◆ TASK INSTRUCTIONS ◆
Rewrite the items below, replacing "GUI agent" with "screen assistant" everywhere it occurs and leaving everything else unchanged.

◆ INPUT ROWS ◆
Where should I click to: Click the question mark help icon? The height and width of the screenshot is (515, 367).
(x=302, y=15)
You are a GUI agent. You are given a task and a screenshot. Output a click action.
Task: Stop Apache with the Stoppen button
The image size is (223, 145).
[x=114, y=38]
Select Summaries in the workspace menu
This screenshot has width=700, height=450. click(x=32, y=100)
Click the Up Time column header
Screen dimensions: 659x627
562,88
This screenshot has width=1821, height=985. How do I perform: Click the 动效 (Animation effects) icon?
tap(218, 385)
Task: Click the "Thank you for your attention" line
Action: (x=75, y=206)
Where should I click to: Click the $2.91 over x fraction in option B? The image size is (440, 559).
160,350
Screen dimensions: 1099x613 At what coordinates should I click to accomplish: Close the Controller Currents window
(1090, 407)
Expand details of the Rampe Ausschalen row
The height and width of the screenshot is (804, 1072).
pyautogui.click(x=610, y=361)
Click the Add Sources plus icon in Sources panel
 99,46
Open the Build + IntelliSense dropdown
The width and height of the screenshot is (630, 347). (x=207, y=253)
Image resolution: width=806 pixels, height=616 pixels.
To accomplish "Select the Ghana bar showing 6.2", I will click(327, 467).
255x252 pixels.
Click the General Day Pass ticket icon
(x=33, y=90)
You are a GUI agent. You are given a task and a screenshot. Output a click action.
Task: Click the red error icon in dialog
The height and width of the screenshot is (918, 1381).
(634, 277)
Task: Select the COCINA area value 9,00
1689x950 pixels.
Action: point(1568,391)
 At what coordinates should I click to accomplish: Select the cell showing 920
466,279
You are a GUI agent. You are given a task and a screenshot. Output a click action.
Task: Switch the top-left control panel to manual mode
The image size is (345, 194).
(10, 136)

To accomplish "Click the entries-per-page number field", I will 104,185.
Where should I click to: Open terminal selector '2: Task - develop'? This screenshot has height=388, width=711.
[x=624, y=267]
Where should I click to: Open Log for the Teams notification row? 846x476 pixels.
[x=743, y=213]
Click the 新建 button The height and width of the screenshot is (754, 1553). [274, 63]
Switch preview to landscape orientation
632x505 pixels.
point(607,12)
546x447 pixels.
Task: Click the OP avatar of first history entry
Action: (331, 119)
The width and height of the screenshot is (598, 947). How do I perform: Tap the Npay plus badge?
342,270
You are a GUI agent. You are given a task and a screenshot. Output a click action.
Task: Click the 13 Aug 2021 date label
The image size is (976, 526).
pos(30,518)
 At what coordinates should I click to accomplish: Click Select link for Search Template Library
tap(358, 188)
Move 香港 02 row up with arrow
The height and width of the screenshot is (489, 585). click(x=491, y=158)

◆ OUTPUT BELOW ◆
Where should I click to: Click the question mark help icon? The height and width of the screenshot is (515, 367).
(x=302, y=15)
You are a screen assistant. You are given a task and a screenshot. Output a click action.
Task: Stop Apache with the Stoppen button
The image size is (223, 145).
[x=114, y=38]
Select Summaries in the workspace menu
This screenshot has width=700, height=450. click(x=32, y=100)
Click the Up Time column header
Screen dimensions: 659x627
562,88
This screenshot has width=1821, height=985. How do I perform: Click the 动效 (Animation effects) icon?
tap(218, 385)
Task: Click the "Thank you for your attention" line
Action: (x=75, y=206)
Where should I click to: Click the $2.91 over x fraction in option B? The image size is (440, 559).
160,350
Screen dimensions: 1099x613 At what coordinates should I click to accomplish: Close the Controller Currents window
(1090, 407)
Expand details of the Rampe Ausschalen row
The height and width of the screenshot is (804, 1072).
pyautogui.click(x=610, y=361)
Click the Add Sources plus icon in Sources panel
 99,46
Open the Build + IntelliSense dropdown
The width and height of the screenshot is (630, 347). (x=207, y=253)
Image resolution: width=806 pixels, height=616 pixels.
To accomplish "Select the Ghana bar showing 6.2", I will click(327, 467).
255x252 pixels.
Click the General Day Pass ticket icon
(x=33, y=90)
You are a screen assistant. You are given a task and a screenshot. Output a click action.
Task: Click the red error icon in dialog
The height and width of the screenshot is (918, 1381).
(634, 277)
Task: Select the COCINA area value 9,00
1689x950 pixels.
Action: point(1568,391)
 At what coordinates should I click to accomplish: Select the cell showing 920
466,279
You are a screen assistant. You are given a task and a screenshot. Output a click action.
Task: Switch the top-left control panel to manual mode
The image size is (345, 194).
(10, 136)

To accomplish "Click the entries-per-page number field", I will 104,185.
Where should I click to: Open terminal selector '2: Task - develop'? This screenshot has height=388, width=711.
[x=624, y=267]
Where should I click to: Open Log for the Teams notification row? 846x476 pixels.
[x=743, y=213]
Click the 新建 button The height and width of the screenshot is (754, 1553). [274, 63]
Switch preview to landscape orientation
632x505 pixels.
point(607,12)
546x447 pixels.
Task: Click the OP avatar of first history entry
Action: (331, 119)
The width and height of the screenshot is (598, 947). How do I perform: Tap the Npay plus badge?
342,270
You are a screen assistant. You are given a task and a screenshot. Output a click action.
Task: Click the 13 Aug 2021 date label
The image size is (976, 526).
pos(30,518)
 At what coordinates should I click to accomplish: Click Select link for Search Template Library
tap(358, 188)
Move 香港 02 row up with arrow
The height and width of the screenshot is (489, 585). click(x=491, y=158)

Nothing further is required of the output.